* _Brief_
Verbatim copy, pictures excluded: every line from the one with "At what coordinates should I click to accomplish: Toggle" through the final line of the data below, and no other line.

[Saved data entries]
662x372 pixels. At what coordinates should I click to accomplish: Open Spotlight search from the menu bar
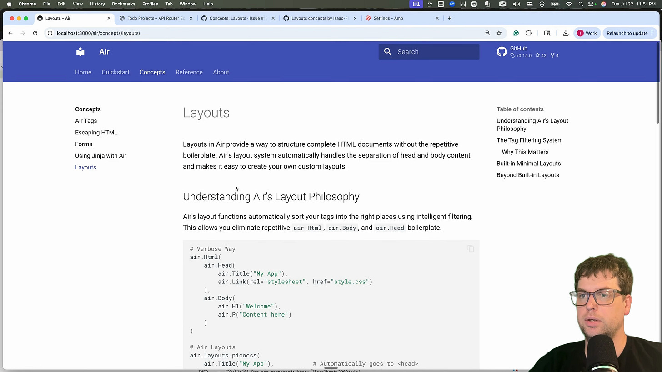[581, 4]
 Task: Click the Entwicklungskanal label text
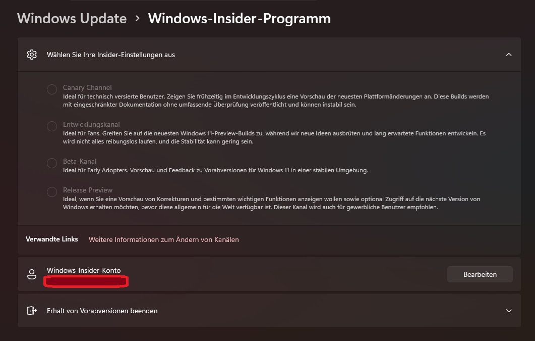pos(91,124)
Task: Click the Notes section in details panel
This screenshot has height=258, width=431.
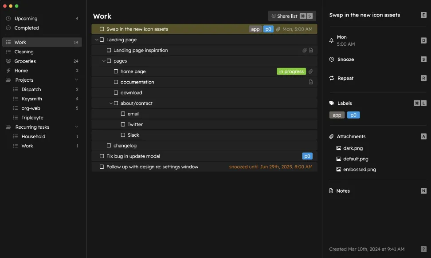Action: click(x=343, y=191)
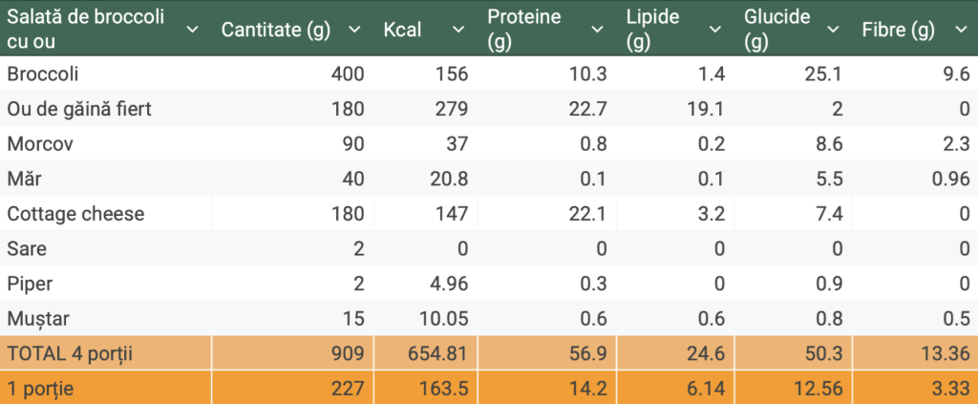Expand the Cantitate (g) filter arrow
Image resolution: width=978 pixels, height=404 pixels.
(355, 29)
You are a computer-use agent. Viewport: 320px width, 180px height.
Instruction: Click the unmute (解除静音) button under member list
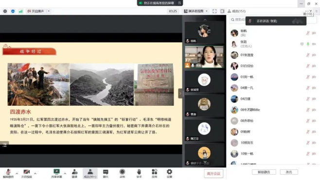point(264,172)
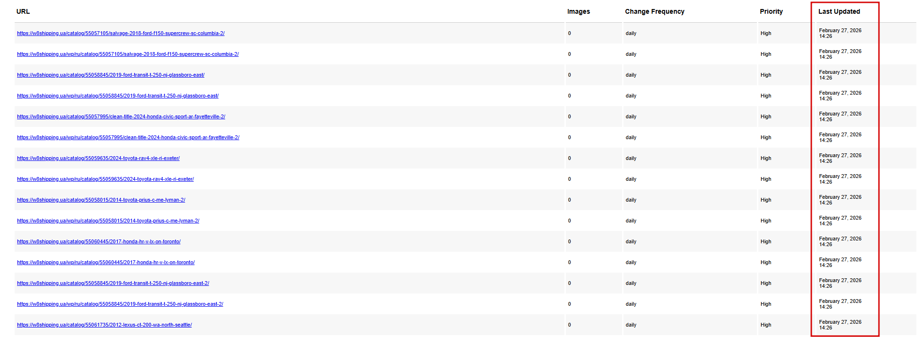Open the /wp/ru salvage-2018-ford-f150-supercrew link

tap(128, 54)
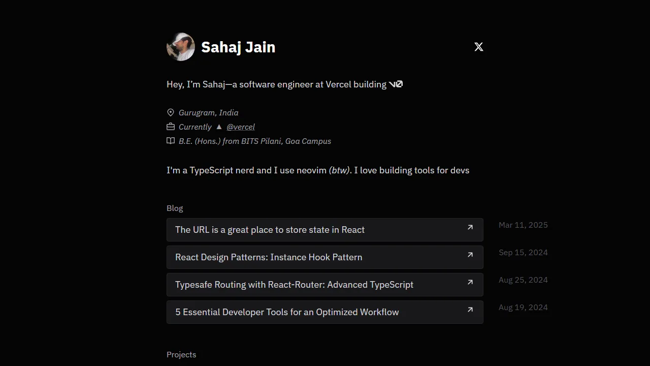Open the @vercel link

pos(240,127)
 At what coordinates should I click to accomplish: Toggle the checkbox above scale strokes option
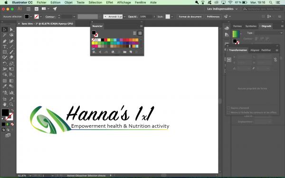(228, 108)
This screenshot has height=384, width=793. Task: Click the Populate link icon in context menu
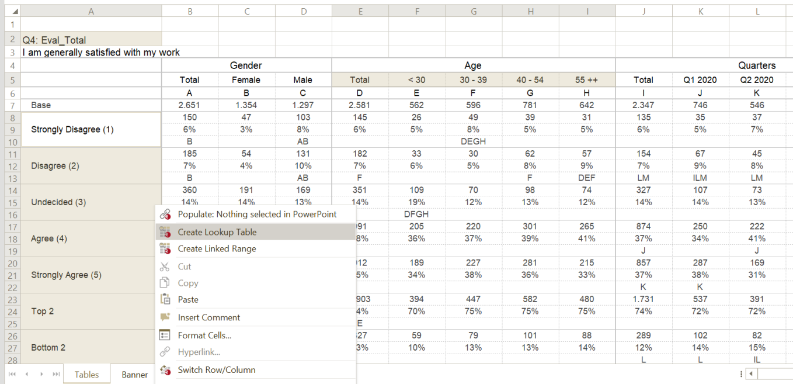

* _Result for this exercise_
 At what coordinates should I click to accomplish: Toggle the checkbox above scale strokes option
(228, 108)
This screenshot has height=384, width=793. Task: Click the Populate link icon in context menu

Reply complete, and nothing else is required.